While Guararapes Confecções's 2.9% dividend yield is not the highest, we think its lengthy payment history is quite interesting. Some simple research can reduce the risk of buying Guararapes Confecções for its dividend - read on to learn more.

Click the interactive chart for our full dividend analysis

historic-dividend
BOVESPA:GUAR3 Historic Dividend March 29th 2021

Payout ratios

Companies (usually) pay dividends out of their earnings. If a company is paying more than it earns, the dividend might have to be cut. Comparing dividend payments to a company's net profit after tax is a simple way of reality-checking whether a dividend is sustainable. Although Guararapes Confecções pays a dividend, it was loss-making during the past year. When a company is loss-making, we next need to check to see if its cash flows can support the dividend.

Consider getting our latest analysis on Guararapes Confecções' financial position here.

Dividend Volatility

From the perspective of an income investor who wants to earn dividends for many years, there is not much point buying a stock if its dividend is regularly cut or is not reliable. Guararapes Confecções has been paying dividends for a long time, but for the purpose of this analysis, we only examine the past 10 years of payments. This dividend has been unstable, which we define as having been cut one or more times over this time. During the past 10-year period, the first annual payment was R$0.1 in 2011, compared to R$0.4 last year. Dividends per share have grown at approximately 12% per year over this time. The growth in dividends has not been linear, but the CAGR is a decent approximation of the rate of change over this time frame.

It's not great to see that the payment has been cut in the past. We're generally more wary of companies that have cut their dividend before, as they tend to perform worse in an economic downturn.

Dividend Growth Potential

Given that the dividend has been cut in the past, we need to check if earnings are growing and if that might lead to stronger dividends in the future. Guararapes Confecções has grown its earnings per share at 7.3% per annum over the past five years. It's good to see decent earnings growth and a low payout ratio. Companies with these characteristics often display the fastest dividend growth over the long term - assuming earnings can be maintained, of course.

Conclusion

To summarise, shareholders should always check that Guararapes Confecções' dividends are affordable, that its dividend payments are relatively stable, and that it has decent prospects for growing its earnings and dividend. We're a bit uncomfortable with it paying a dividend while reporting a loss over the past year. Second, earnings growth has been ordinary, and its history of dividend payments is chequered - having cut its dividend at least once in the past. While we're not hugely bearish on it, overall we think there are potentially better dividend stocks than Guararapes Confecções out there.

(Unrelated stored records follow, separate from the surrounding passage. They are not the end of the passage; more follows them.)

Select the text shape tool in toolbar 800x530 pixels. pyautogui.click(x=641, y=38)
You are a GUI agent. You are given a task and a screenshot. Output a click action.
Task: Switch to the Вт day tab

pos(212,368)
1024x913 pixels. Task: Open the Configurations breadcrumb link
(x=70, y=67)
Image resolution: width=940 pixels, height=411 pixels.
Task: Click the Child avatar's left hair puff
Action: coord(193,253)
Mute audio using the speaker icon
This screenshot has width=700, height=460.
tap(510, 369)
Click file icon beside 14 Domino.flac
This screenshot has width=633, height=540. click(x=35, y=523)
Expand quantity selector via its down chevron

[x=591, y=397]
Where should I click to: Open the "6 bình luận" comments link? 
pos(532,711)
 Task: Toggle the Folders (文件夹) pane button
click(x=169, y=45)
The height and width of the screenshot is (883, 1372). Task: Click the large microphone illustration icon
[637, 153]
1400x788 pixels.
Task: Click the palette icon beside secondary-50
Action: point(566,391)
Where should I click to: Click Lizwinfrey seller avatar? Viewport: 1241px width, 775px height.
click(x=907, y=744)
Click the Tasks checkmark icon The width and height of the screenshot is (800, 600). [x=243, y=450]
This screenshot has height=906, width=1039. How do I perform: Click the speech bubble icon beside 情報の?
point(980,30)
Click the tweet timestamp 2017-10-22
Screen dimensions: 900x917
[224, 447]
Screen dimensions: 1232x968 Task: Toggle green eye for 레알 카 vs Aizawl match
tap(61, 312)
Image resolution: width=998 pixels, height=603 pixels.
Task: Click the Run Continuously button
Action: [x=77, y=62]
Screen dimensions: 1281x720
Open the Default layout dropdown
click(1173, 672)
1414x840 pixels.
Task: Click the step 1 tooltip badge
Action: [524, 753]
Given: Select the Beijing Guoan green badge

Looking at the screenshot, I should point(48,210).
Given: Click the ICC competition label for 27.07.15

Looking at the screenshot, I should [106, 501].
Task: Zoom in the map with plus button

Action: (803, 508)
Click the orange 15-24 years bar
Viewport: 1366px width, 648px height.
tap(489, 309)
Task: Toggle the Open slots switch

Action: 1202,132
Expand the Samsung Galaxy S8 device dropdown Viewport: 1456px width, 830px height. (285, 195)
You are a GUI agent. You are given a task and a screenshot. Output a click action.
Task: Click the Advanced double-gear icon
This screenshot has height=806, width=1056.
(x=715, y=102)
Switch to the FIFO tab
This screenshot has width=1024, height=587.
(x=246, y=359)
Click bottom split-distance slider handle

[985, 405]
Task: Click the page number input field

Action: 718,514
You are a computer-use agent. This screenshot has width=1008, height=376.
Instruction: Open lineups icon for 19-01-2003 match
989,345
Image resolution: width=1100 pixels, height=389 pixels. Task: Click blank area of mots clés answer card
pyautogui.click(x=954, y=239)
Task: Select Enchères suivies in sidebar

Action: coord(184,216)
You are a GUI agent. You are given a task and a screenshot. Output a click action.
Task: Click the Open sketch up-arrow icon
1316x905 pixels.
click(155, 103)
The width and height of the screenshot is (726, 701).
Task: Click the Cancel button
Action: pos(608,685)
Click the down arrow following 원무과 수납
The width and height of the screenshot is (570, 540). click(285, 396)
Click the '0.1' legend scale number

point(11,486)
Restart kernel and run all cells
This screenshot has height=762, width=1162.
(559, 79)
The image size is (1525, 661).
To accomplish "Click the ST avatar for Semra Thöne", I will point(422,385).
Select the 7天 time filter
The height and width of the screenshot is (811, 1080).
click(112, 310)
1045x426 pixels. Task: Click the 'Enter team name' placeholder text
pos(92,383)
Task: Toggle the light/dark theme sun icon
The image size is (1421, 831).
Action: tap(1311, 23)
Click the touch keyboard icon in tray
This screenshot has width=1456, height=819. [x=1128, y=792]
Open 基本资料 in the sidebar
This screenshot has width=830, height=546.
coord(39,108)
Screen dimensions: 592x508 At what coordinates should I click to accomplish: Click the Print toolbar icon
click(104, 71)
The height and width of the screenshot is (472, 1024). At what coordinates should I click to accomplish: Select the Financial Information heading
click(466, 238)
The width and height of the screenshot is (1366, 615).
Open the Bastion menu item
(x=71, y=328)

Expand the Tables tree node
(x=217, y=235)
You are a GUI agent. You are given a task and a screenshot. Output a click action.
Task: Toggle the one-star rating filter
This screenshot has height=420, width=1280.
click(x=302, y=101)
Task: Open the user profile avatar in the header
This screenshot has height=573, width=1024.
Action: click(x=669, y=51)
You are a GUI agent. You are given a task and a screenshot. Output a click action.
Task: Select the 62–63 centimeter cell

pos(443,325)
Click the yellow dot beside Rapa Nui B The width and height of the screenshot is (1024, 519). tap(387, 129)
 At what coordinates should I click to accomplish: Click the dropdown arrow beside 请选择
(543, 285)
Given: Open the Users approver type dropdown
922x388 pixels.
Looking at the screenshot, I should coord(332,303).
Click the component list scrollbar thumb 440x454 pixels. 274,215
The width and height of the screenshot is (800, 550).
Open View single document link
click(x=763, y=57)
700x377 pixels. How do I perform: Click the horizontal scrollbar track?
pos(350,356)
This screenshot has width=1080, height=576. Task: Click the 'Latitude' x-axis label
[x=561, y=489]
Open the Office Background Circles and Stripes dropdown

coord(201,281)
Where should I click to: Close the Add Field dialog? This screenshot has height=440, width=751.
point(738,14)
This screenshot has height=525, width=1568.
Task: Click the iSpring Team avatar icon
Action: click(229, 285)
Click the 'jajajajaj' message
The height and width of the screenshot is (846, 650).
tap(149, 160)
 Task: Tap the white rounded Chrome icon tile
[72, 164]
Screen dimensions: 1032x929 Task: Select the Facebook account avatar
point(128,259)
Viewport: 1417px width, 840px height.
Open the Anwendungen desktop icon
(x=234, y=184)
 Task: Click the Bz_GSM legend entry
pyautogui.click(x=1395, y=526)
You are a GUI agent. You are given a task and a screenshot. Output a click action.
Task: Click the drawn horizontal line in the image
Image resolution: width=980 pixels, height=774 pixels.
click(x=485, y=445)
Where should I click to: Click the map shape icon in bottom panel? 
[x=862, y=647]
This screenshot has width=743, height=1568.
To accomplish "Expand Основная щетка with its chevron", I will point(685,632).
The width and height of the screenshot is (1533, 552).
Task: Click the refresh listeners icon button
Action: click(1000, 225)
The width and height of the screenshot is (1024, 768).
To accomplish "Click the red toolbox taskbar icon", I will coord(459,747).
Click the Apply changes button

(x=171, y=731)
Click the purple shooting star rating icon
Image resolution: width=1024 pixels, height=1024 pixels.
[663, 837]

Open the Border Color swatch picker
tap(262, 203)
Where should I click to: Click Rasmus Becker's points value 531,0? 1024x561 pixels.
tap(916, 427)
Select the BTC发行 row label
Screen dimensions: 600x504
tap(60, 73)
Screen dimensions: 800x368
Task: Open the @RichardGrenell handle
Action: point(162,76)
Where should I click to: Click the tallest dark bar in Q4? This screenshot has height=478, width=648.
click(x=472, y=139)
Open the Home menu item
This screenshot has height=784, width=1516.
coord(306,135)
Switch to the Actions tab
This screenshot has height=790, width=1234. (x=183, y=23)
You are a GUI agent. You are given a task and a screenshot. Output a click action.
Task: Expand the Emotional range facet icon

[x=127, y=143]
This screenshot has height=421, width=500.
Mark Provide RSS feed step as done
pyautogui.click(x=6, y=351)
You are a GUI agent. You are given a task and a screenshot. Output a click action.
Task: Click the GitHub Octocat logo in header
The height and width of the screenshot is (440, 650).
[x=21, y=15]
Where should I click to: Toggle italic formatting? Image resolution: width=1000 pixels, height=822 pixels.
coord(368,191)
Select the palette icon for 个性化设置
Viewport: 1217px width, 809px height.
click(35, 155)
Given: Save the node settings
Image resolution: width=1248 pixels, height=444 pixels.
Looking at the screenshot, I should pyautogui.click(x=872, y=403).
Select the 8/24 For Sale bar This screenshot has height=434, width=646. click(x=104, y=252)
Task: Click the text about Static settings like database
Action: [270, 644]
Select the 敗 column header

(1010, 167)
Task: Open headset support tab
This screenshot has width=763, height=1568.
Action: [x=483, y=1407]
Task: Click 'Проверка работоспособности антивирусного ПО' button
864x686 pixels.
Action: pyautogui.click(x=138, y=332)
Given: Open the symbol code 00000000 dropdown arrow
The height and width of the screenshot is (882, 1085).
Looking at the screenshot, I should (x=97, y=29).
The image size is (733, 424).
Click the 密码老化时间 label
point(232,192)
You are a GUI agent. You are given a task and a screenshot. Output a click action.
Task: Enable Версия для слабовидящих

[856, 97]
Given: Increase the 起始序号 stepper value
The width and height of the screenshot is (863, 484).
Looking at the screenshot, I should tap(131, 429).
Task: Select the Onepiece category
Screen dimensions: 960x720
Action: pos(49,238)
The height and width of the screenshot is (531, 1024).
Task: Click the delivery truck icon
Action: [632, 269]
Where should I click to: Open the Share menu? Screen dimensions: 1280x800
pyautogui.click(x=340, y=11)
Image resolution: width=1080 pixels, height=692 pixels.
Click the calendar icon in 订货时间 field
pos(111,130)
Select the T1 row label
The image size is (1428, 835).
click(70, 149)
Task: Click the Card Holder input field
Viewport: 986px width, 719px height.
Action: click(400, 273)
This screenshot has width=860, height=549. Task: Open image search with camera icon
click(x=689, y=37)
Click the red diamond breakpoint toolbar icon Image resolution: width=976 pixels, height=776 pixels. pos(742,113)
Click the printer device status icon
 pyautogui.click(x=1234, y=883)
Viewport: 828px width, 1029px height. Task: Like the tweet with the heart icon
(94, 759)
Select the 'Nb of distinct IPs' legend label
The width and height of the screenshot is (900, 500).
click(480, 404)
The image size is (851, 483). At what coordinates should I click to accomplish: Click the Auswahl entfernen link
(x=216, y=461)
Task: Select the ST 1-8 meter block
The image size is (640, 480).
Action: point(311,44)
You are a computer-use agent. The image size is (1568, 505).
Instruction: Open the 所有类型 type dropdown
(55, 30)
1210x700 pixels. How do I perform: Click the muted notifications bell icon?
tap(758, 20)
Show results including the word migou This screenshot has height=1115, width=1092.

Investors generally tend to favour companies with a consistent, stable dividend policy as opposed to those operating an irregular one. Still, investors need to consider a host of other factors, apart from dividend payments, when analysing a company. Case in point: We've spotted 2 warning signs for Guararapes Confecções (of which 1 doesn't sit too well with us!) you should know about.

If you are a dividend investor, you might also want to look at our curated list of dividend stocks yielding above 3%.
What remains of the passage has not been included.